What this task involves |
Quote exactly the lines spanning from the top of the data below to the line that contains "The image size is (1000, 491).", including both.
··········
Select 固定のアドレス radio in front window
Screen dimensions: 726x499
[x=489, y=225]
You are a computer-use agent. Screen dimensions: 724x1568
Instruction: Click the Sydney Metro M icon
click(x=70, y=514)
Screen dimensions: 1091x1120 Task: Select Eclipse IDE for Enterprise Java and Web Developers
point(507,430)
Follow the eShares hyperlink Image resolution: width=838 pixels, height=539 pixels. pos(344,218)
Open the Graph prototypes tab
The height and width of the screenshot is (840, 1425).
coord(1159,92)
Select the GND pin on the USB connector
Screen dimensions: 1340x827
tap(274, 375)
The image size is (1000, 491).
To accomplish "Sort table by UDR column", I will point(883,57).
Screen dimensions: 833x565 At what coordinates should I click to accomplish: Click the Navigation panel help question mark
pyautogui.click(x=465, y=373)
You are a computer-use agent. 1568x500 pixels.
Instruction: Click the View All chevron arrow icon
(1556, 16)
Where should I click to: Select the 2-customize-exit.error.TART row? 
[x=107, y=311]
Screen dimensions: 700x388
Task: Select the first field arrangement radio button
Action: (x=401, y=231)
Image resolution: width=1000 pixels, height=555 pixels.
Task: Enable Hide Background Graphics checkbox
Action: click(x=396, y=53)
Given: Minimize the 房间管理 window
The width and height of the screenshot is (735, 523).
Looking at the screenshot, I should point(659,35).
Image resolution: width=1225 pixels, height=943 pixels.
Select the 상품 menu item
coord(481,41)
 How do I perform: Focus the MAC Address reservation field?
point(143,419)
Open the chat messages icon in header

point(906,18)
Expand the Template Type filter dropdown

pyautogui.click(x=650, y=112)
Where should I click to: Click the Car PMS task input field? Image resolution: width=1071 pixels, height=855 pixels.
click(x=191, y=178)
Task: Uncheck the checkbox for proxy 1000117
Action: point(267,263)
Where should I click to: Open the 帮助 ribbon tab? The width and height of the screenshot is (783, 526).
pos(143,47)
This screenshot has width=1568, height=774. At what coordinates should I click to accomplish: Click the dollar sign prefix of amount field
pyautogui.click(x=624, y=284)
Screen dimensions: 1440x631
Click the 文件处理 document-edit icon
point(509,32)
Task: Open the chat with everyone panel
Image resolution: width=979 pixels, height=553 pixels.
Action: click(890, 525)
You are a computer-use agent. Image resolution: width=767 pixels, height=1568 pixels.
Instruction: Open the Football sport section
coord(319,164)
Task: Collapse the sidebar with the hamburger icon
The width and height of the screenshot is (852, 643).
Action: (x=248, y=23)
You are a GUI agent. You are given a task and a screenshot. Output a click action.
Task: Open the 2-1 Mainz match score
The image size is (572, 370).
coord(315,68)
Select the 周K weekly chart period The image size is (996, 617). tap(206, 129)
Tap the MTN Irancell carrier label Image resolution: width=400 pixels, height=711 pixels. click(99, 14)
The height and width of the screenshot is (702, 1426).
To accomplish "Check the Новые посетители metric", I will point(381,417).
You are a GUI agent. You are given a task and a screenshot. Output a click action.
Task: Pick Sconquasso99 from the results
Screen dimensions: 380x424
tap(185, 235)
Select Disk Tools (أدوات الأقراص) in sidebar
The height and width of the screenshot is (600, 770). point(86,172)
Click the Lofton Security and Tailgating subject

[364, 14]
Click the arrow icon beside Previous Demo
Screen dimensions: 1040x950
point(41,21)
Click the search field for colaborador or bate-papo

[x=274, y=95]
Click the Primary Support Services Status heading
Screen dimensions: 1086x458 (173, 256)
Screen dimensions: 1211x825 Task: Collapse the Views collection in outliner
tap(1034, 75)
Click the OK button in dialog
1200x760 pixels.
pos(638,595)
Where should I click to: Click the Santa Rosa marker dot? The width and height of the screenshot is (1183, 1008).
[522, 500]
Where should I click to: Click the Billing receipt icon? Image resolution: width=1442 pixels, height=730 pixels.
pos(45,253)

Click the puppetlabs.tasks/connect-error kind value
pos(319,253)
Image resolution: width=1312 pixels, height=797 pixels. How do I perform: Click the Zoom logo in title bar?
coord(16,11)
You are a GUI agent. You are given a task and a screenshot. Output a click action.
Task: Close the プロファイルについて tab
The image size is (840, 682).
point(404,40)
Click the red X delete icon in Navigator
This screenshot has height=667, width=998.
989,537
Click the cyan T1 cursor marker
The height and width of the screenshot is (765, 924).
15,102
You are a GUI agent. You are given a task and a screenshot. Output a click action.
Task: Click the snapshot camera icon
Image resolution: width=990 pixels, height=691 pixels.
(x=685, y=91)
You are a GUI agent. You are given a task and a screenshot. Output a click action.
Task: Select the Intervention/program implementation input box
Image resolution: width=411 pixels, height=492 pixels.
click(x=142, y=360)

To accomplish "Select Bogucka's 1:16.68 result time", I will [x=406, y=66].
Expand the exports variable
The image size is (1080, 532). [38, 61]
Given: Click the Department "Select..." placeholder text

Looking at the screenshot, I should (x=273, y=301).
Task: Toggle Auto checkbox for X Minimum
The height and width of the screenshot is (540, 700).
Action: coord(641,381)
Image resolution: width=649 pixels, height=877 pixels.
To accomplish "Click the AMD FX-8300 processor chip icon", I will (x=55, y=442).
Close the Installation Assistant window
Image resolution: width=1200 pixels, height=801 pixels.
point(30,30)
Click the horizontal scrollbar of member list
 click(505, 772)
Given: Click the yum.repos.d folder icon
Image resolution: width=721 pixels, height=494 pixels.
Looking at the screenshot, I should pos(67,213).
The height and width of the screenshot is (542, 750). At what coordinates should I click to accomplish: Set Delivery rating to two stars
··········
Solution to this task |
Select 固定のアドレス radio in front window
Screen dimensions: 726x499
[x=489, y=225]
You are a computer-use agent. Screen dimensions: 724x1568
Instruction: Click the Sydney Metro M icon
click(x=70, y=514)
Screen dimensions: 1091x1120 Task: Select Eclipse IDE for Enterprise Java and Web Developers
point(507,430)
Follow the eShares hyperlink Image resolution: width=838 pixels, height=539 pixels. pos(344,218)
Open the Graph prototypes tab
The height and width of the screenshot is (840, 1425).
coord(1159,92)
Select the GND pin on the USB connector
Screen dimensions: 1340x827
tap(274, 375)
The image size is (1000, 491).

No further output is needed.